┌─ PASSAGE PROVIDED
Imagine there is a room filled with people and you want to describe the distribution of their ages. One way to do this would be to say that 10% of people in the room are younger than 20 years old, or that half are younger than 38. These are what are known as quantiles, one of the most useful tools in statistics.
Quantiles work well when measuring a single variable. But add another variable, such as salary, and the task becomes more difficult. If one person is older but makes less money than someone who is younger, who ranks higher? There’s no obvious answer. “There is no natural ordering in high-dimensional spaces,” explains Vladimir Kondratyev, a first-year doctoral student in Machine Learning at MBZUAI.
Kondratyev is co-author of a study that proposes a solution to address this problem. He and his co-authors use a mathematical framework known as optimal transport to make multivariate quantiles computable with neural networks. They then apply the quantile maps they generate to a technique called conformal prediction to produce coverage guarantees in multivariate settings.
The research will be presented at the 14th International Conference on Learning Representations in Rio de Janeiro. His co-authors are Alexander Fishkov, Nikita Kotelevskii, Mahmoud Hegazy, Rémi Flamary, Maxim Panov, and Eric Moulines.
The key insight driving Kondratyev and his co-authors’ research is that multivariate quantiles can be determined by using optimal transport. Rather than trying to impose an arbitrary ordering on high-dimensional data, optimal transport treats the quantile function as a map between a reference distribution and the actual data. This provides a geometrically meaningful way to rank points in high-dimensional space, from typical to extreme, that behaves like ordinary ranking in one dimension.
The theoretical foundations for optimal transport were developed by other researchers but translating the theory into an operation that a computer could perform on data hadn’t been fully explored. “Modeling multidimensional quantiles because it’s mathematically complex,” Kondratyev says. “But it’s extremely useful for all different scenarios, whether that’s for financial markets, demand modeling, or statistics generally.”
└─
- [EXERCISES]:
[1] In the article on multivariate quantiles, at which conference will the research be presented?
[2] Write a continuation of the article on multivariate quantiles, picking up after its final sentence.
The material placed after the article has nothing to do with this work.
┌─ EXTRACTED RECORDS
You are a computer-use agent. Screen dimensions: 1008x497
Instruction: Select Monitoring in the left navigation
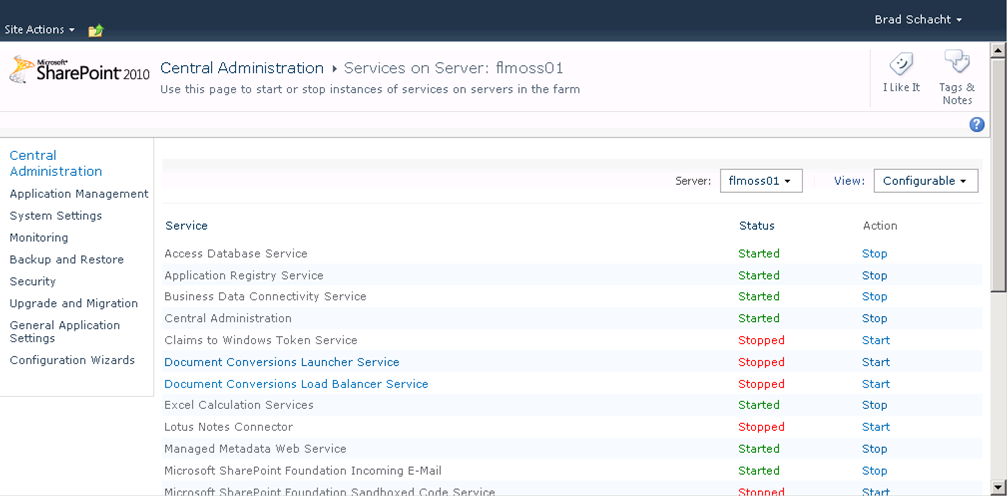tap(39, 238)
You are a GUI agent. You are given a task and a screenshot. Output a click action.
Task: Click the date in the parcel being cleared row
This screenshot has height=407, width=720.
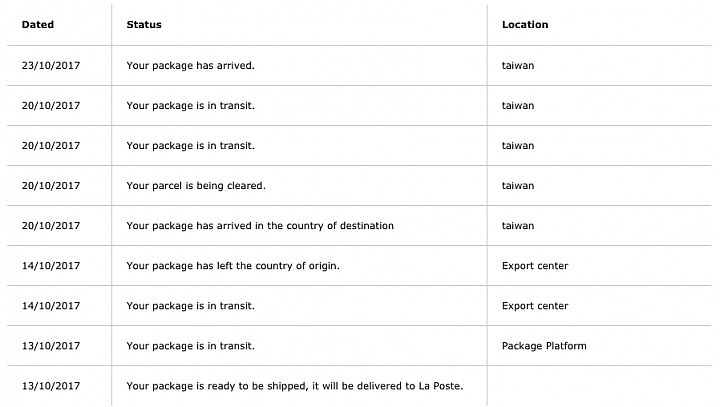click(x=51, y=186)
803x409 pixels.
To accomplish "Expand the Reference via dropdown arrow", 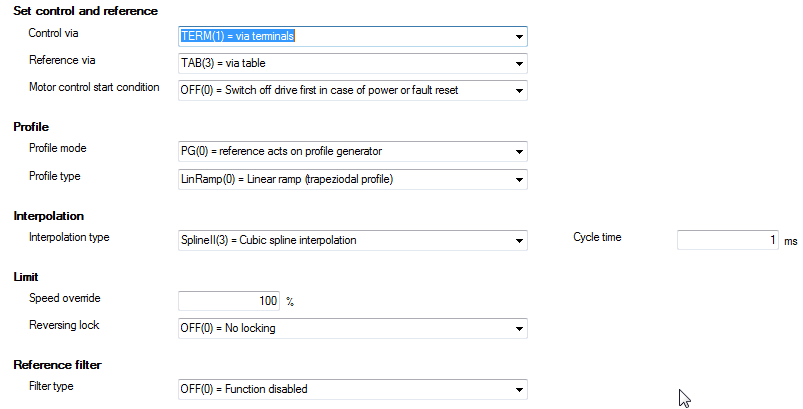I will click(x=519, y=64).
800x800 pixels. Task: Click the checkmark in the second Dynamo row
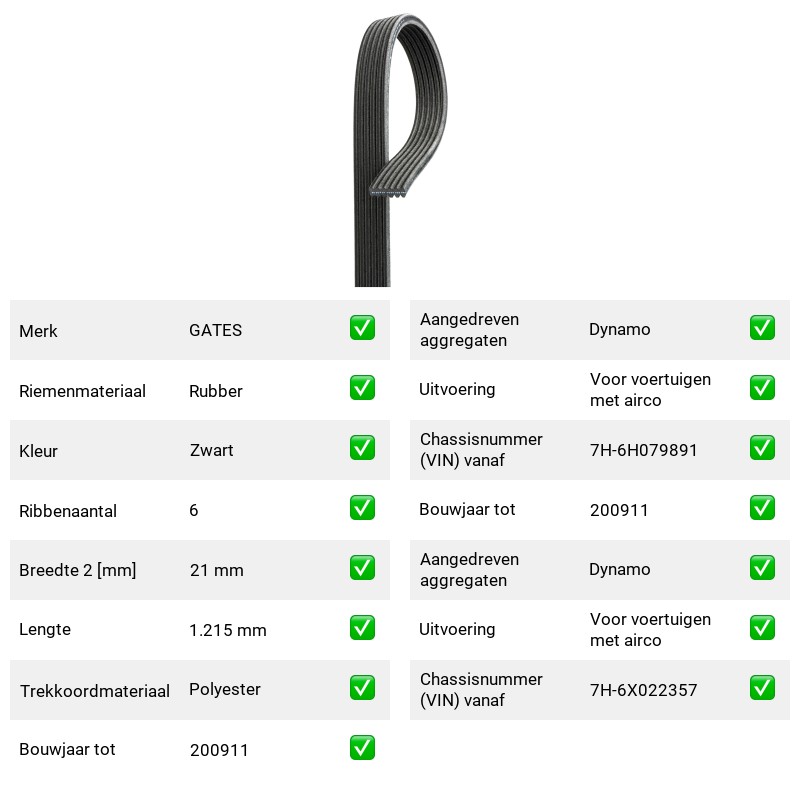click(x=762, y=568)
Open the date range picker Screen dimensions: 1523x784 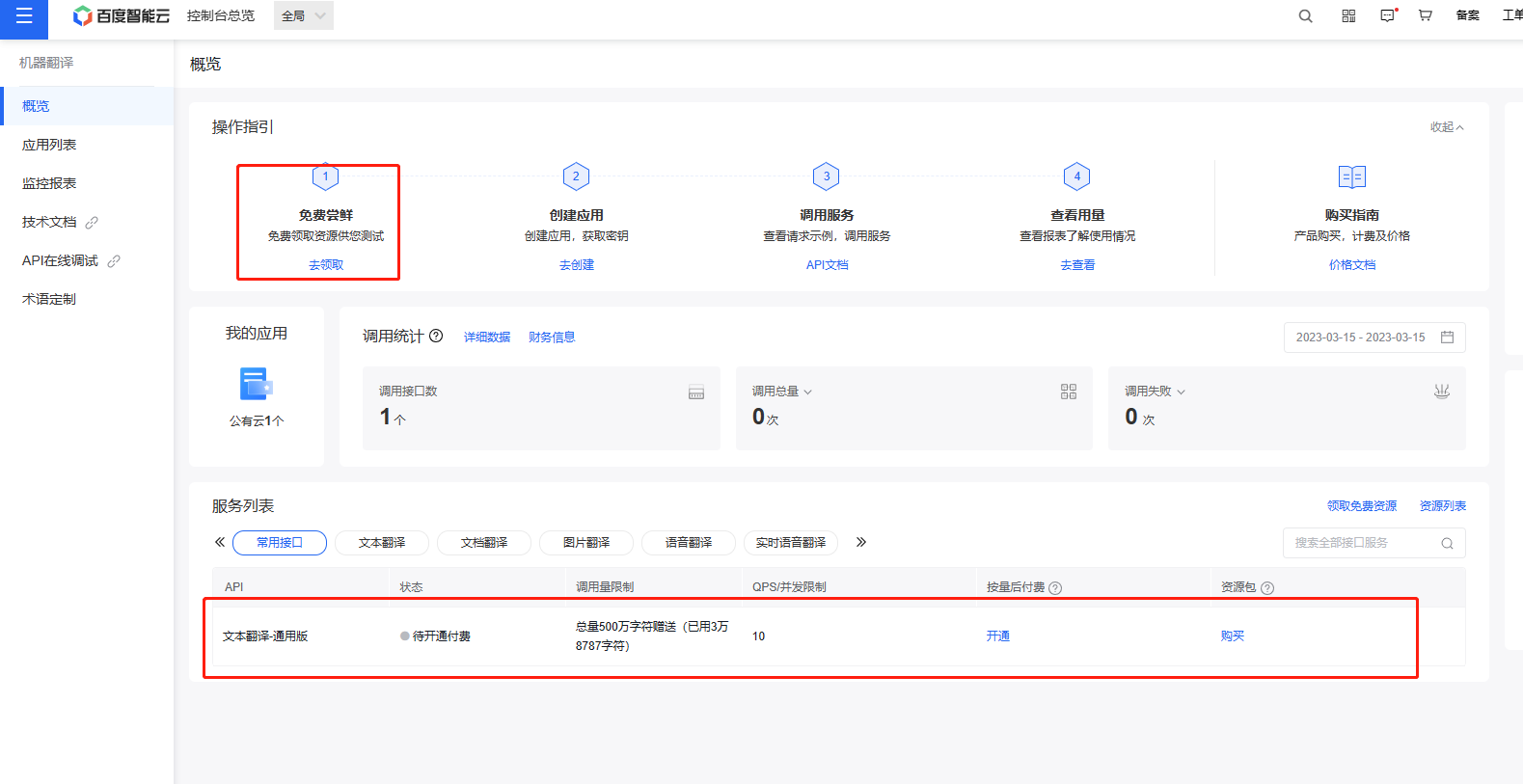pos(1373,338)
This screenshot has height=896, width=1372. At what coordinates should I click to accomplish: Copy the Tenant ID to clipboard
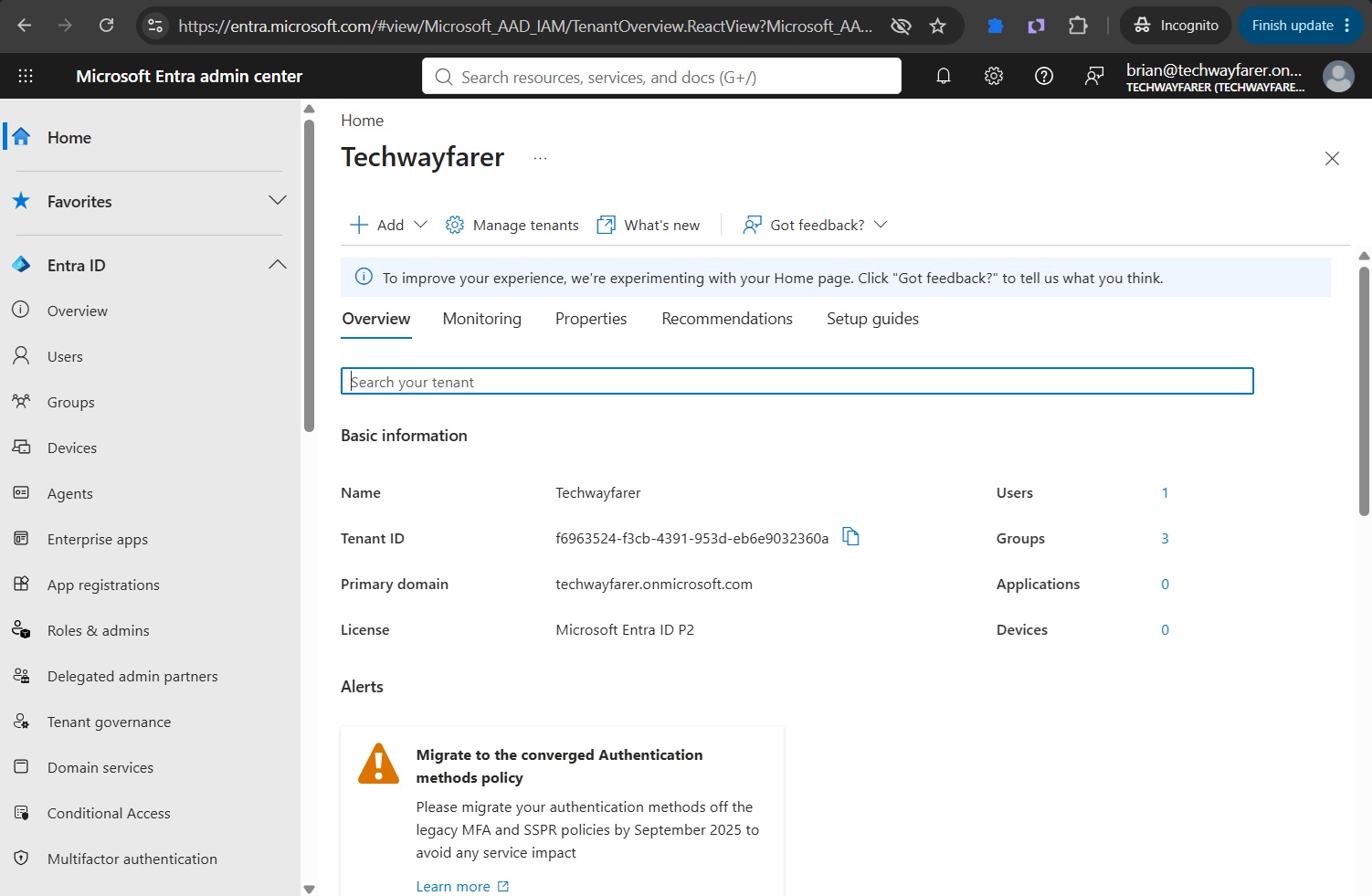click(x=850, y=537)
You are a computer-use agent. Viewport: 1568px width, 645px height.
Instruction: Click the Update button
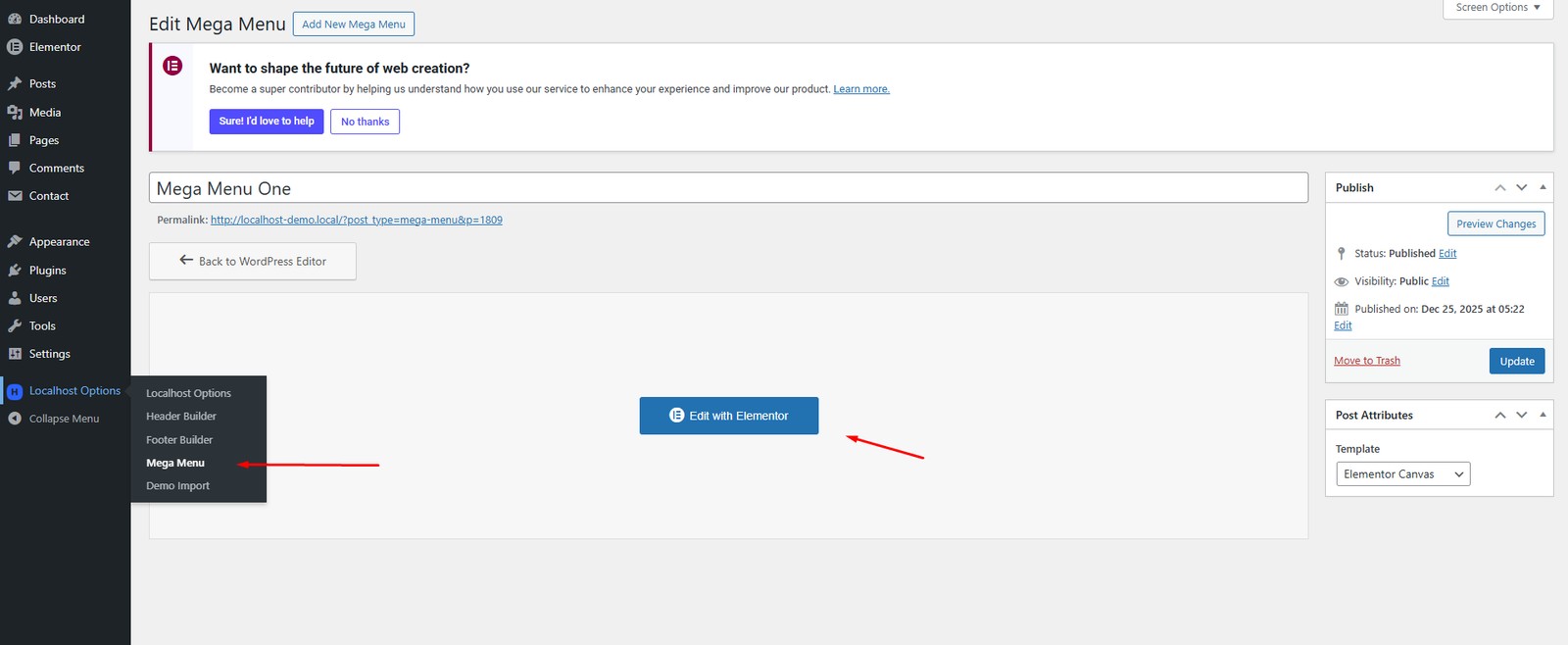click(x=1516, y=362)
└─
- [ANSWERS TO THE PROBLEMS]:
[1] At the 14th International Conference on Learning Representations in Rio de Janeiro.

[2]
In the study, the researchers describe a “neural optimal transport framework” that uses input-convex neural networks to estimate continuous vector quantile maps and multidimensional ranks, and combines them with conformal prediction. To make training efficient, they use a technique called amortized optimization. The result is a framework that scales to dozens of dimensions while preserving theoretical guarantees that make quantiles so useful in the first place.
“Building on previous theoretical work, we have developed a numerical way to realize optimal transport with a neural network that we use to universally create a quantile function in high-dimensional spaces,” Kondratyev says.
To determine if their neural optimal transport framework could learn the geometry of complex distributions, the researchers tested it on several synthetic benchmarks, each designed to challenge it in different ways.
The “banana” dataset presents a parabola-shaped distribution that shifts and curves depending on a random, latent variable. The “star” dataset is a three-pointed star that rotates as a latent variable changes. The “glasses” dataset is bimodal, where the two separate clusters shift position. Each of these distributions has a structure that other approaches would struggle to capture because the shape of the distribution changes depending on the context.
Measured against competing methods using a metric known as Wasserstein distance, which measures how far apart two distributions are, the framework consistently matched or performed better than baselines, including earlier vector quantile regression methods that don’t use neural networks. When the team tested their framework on Neal’s Funnel, a distribution designed to become more difficult as dimensionality increases, performance held up as the number of dimensions grew from two to 16.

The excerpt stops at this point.